En juillet, le Fonds avait révisé à la hausse sa prévision de croissance mondiale à + 6 % cette année. Mais c’était avant que le variant Delta ne fasse de nouveaux ravages dans le monde. « Nous sommes incapables d’avancer correctement, c’est comme si nous marchions avec des pierres dans nos chaussures ! » a expliqué la dirigeante dans une métaphore. L’institution de Washington publiera dans une semaine ses prévisions actualisées en ouverture des réunions annuelles.

De lourdes conséquences sur le long terme pour les pays émergents et en développement

Les États-Unis et la Chine, les deux premières puissances économiques, restent « les moteurs essentiels de la croissance, même si leur élan ralentit », constate Kristalina Georgieva.
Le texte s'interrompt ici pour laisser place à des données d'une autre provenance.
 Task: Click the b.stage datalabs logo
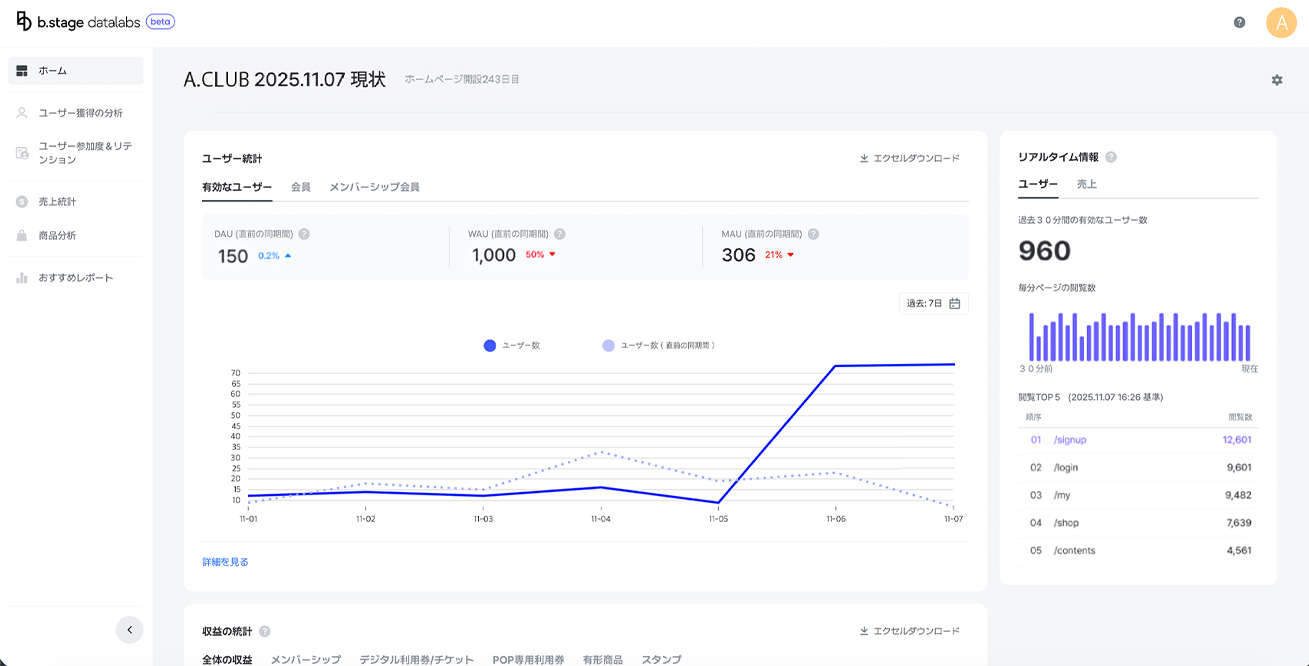(x=95, y=22)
Quelques économies avancées et émergentes poursuivent leur expansion, « dont l’Italie et plus largement l’Europe ». En revanche, « dans de nombreux autres pays, la croissance continue de se dégrader, entravée par le faible accès aux vaccins et une réponse politique limitée, en particulier dans certains pays à bas revenus », déplore-t-elle.
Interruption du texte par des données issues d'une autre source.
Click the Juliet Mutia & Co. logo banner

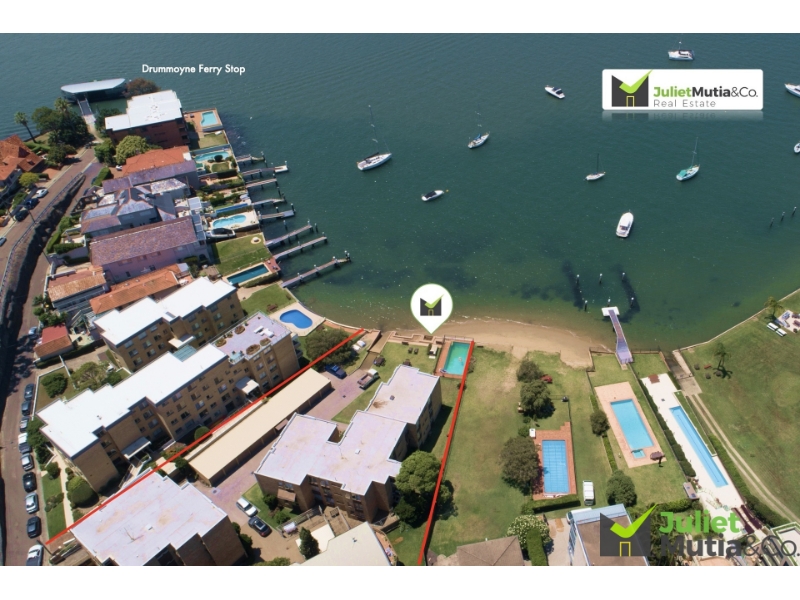682,90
La « divergence » dans la reprise est telle que les économies avancées vont revenir à leurs niveaux d’avant la pandémie « d’ici à 2022 » quand la plupart des pays émergents et en développement « mettront encore de nombreuses années à se remettre » de la crise provoquée au printemps 2020 par la pandémie de Covid-19. Plus la reprise prend du temps, plus l’impact à long terme sera important dans ces pays, notamment en termes de pertes d’emplois, qui frappent durement les jeunes, les femmes et les personnes travaillant au noir, déplore Kristalina Georgieva.

L’obstacle le plus immédiat est la « grande fracture vaccinale », dit-elle. « Trop de pays avec trop de peu d’accès aux vaccins laissent trop de personnes sans protection contre le Covid », déplore-t-elle, exhortant à augmenter « fortement » la livraison de doses. La pandémie a fait près de 4,8 millions de morts dans le monde depuis fin décembre 2019, selon un bilan établi par l’Agence France-Presse lundi.

La vaccination et la hausse des prix de l’énergie au cœur des inquiétudes

« Les nations plus riches doivent tenir leurs promesses de dons immédiatement », tempête la directrice générale du Fonds alors que le FMI et la Banque mondiale ont fixé comme objectif de faire vacciner 40 % de la population mondiale d’ici à la fin de cette année et 70 % d’ici à la première moitié de 2022. Outre les problèmes d’immunisation, certains pays émergents et économies en développement sont confrontés à des pressions sur les prix qui « devraient persister », selon le FMI.

L’augmentation des prix alimentaires mondiaux, plus de 30 % au cours de l’année écoulée, est « particulièrement préoccupante », souligne Kristalina Georgieva. « Conjuguée à la hausse des prix de l’énergie, cela met encore plus de pression sur les familles les plus pauvres. » Kristalina Georgieva estime ainsi que les risques et les obstacles à une reprise mondiale équilibrée « sont encore plus marqués » qu’il y a quelques mois.

Elle recommande aux banques centrales de se tenir « prêtes à agir rapidement si la reprise se renforçait plus promptement que prévu ou si les risques inflationnistes devenaient tangibles ». De plus, elle appelle les gouvernements à accélérer les réformes pour assurer une transition vers une économie verte générant de nouveaux emplois. Elle pointe enfin le problème de la dette publique mondiale qui, selon les calculs du FMI, atteint désormais près de 100 % du PIB mondial.